Destination : 21 , Ecrits croisés


Un bête-seller

Coeurs croisés où Plaidoyer pour un bête-seller


Un jour de rien, un jour comme ça, pris au hasard d’une année, il,

traversait la rue sans réellement regarder. Il faut dire qu'il était aveugle

Mais cela n’a pas une grande importance pour la suite du récit… Le soleil

devait luire, car il le sentait sur son crâne chauve. Eh oui ! Aveugle et

chauve, avouez que quelques fois le sort s’acharne...

Il traversait la rue quand le bruit que fait un cheval-vapeur au galop

attira, mais un peu tard, son attention ; deux secondes après il avait la

colonne vertébrale en miettes. En miettes si ténues, que même les poussins

sacrés de Rome*(dont la réputation d’ogres n’est plus à faire) auraient

refusé de les becqueter. Il était en bouillie et complètement em­brouillé.

Ce n’est pas croyable ce qu’un sabot de cheval-vapeur peut faire comme

dégâts ! Comme il ne restait pas grand-chose de représentable à la famille,

les préposés à la voirie le ramassè­rent comme du crottin, et déposèrent le

tout, dans une boite de très petite dimension, mais de très grande valeur,

croyant ainsi rendre son trépas moins pénible à ces proches.



- Certains esprits malins poseront la question : mais qu'est-ce que c'est

que ce livre, et comment peut-on écrire de telles âneries?

Je leur répondrai que cela ne les regarde pas. Qu’ayant acheté le bouquin,

s’ils le lisent et le trouvent drôle, ils feront là la preuve que le

ridicule non seulement ne tue pas, mais peut quelque fois rapporter gros, si

on trouve un éditeur.

D’autre part, je suis avocat et n'ayant jamais eu l'in­tention de publier,

ne touchant pas de droits d’auteurs, je ne me sens pas concerné par la

critique.

Ceci étant dit, je poursuis ma lecture…



Il se retrouva dans une sorte de lumière blanche et oua­tée, comme celle des

nuages. Il ne s'était pas encore accoutumé à cette luminescence quand il se

sentit propulsé, comme porté, il se déplaçait à grande vitesse sans faire

usage de ses jambes, d'ailleurs, il n'en avait plus, enfin... il n'en avait

pas vraiment. Il visita ainsi le Pays Eternel.



- Il est bien évident que l'auteur n'a jamais visité le pays dont il parle

mais je conjure la cour de lui permettre de se l'imaginer et de le laisser,

y voir, ce qu’il veut y voir, un peu comme pour l'art abstrait !

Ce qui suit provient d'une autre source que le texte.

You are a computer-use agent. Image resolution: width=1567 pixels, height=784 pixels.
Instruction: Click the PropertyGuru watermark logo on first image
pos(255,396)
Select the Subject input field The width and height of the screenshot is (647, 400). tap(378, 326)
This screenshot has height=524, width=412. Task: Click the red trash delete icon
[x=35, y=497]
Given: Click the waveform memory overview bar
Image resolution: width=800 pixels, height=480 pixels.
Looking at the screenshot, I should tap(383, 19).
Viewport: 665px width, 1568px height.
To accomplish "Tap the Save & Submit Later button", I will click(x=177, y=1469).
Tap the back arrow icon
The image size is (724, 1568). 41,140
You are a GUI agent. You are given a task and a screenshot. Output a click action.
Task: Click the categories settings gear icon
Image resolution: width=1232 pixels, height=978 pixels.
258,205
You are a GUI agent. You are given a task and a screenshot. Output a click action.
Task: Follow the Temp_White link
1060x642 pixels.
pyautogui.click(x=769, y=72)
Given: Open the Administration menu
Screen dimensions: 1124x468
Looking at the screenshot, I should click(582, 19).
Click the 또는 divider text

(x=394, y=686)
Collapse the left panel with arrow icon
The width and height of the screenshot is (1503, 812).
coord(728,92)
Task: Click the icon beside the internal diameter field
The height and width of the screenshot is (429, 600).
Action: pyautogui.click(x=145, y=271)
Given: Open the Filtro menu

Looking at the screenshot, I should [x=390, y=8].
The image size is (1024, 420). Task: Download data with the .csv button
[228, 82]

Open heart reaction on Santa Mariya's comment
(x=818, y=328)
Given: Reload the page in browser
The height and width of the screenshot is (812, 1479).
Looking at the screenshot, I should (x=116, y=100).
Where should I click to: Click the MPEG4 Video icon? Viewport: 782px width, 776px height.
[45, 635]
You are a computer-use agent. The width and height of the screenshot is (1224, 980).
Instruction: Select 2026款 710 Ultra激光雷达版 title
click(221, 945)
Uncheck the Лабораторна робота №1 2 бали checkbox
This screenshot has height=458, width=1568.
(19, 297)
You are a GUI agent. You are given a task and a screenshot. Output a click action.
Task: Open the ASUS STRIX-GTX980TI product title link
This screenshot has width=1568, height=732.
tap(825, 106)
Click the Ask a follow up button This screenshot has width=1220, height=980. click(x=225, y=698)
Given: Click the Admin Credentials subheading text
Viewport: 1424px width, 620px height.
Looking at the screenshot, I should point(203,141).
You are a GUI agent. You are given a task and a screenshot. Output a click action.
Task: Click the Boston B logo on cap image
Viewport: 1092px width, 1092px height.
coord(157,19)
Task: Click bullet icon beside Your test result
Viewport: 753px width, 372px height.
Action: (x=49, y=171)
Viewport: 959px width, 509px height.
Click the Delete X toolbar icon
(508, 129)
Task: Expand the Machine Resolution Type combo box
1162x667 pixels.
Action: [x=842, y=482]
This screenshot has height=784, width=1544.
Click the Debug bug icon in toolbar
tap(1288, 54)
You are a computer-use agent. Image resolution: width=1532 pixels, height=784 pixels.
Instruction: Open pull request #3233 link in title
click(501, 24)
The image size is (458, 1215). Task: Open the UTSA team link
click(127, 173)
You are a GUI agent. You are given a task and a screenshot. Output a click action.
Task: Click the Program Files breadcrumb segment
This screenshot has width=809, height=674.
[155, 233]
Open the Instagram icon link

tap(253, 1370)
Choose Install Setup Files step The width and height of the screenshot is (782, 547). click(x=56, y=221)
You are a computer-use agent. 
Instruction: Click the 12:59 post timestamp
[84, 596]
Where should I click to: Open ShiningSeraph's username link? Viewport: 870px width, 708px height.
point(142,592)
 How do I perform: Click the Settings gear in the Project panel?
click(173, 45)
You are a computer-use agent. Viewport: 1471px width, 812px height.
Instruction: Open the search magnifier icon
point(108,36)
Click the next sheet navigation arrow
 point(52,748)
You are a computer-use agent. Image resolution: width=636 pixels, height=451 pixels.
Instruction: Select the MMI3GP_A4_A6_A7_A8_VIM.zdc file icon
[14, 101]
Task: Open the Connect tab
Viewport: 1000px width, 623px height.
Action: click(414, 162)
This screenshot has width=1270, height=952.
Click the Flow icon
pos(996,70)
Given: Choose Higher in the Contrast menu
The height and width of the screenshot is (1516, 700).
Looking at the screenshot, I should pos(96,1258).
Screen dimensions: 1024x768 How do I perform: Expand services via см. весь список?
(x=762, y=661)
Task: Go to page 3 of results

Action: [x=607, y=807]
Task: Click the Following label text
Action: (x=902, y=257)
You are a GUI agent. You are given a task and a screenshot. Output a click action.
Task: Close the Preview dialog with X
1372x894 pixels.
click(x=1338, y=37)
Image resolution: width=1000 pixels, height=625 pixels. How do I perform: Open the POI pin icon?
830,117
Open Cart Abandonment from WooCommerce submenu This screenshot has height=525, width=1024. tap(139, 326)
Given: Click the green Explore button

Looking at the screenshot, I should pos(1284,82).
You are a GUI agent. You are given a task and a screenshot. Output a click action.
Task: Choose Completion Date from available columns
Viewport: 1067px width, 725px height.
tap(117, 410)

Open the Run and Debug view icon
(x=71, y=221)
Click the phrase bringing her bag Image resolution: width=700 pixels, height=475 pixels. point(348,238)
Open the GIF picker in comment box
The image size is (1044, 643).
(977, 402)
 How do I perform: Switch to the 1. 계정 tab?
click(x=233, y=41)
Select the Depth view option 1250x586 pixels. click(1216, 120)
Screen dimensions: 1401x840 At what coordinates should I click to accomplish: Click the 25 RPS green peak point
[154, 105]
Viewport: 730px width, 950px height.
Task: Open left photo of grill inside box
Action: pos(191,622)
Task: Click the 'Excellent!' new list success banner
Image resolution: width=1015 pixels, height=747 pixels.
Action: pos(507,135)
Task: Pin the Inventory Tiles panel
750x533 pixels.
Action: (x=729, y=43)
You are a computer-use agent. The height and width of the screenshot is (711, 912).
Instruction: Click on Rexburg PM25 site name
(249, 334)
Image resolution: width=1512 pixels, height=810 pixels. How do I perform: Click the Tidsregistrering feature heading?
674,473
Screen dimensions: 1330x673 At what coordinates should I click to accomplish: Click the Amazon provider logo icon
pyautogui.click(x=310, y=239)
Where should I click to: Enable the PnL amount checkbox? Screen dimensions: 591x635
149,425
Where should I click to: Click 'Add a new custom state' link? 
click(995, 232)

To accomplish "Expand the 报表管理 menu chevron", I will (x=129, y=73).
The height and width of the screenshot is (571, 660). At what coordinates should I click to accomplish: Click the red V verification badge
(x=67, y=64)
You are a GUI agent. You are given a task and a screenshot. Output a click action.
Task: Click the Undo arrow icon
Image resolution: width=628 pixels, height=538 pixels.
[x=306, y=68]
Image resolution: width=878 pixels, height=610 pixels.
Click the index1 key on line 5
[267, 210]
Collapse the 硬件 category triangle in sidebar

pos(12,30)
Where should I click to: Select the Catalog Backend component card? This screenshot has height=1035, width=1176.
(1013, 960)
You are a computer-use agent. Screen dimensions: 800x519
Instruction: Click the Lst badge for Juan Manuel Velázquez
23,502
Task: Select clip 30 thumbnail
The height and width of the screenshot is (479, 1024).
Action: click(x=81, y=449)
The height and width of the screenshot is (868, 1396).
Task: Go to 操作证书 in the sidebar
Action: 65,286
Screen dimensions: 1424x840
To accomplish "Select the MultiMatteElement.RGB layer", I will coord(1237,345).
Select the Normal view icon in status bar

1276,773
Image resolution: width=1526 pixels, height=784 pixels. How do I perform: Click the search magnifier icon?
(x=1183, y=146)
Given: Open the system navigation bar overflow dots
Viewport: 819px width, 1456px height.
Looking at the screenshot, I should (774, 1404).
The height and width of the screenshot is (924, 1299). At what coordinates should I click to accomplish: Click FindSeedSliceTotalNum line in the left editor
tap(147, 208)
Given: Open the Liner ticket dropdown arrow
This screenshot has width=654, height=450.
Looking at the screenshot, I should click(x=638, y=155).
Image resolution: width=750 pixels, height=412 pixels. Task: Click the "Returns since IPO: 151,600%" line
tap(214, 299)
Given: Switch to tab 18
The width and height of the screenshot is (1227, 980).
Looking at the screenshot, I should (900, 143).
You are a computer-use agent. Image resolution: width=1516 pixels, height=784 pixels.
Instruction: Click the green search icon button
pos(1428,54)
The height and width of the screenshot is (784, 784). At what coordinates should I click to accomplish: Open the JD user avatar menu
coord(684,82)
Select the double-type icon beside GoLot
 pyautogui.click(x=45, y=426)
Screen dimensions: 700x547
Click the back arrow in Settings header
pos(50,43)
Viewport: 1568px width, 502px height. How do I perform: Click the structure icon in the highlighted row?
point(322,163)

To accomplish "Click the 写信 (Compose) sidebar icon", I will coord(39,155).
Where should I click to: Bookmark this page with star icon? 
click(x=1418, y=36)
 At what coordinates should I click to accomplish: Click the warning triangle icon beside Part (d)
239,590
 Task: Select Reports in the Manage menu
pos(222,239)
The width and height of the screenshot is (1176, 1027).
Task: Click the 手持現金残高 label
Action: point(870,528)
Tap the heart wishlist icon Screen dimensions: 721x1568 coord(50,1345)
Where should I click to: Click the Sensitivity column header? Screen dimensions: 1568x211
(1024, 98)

"La Pensé" étant créatrice et son humeur bucolique, il ima­gina alors un

décor de montagne avec un lac, et des sa­pins.

Lui pris l’envie d’y ajouter la mer à l’horizon, et hop ! La mer, fut ! Puis

il changea les couleurs du décor à volonté, jaune, rose, à rayure, à pois..

Un régal de loufoqueries ! Il s'ébaudissait ainsi quand, attiré peut-être

par ses rires, Esope vient à sa rencontre.

Esope était là depuis pas mal de temps, bientôt, deux mille six cents ans.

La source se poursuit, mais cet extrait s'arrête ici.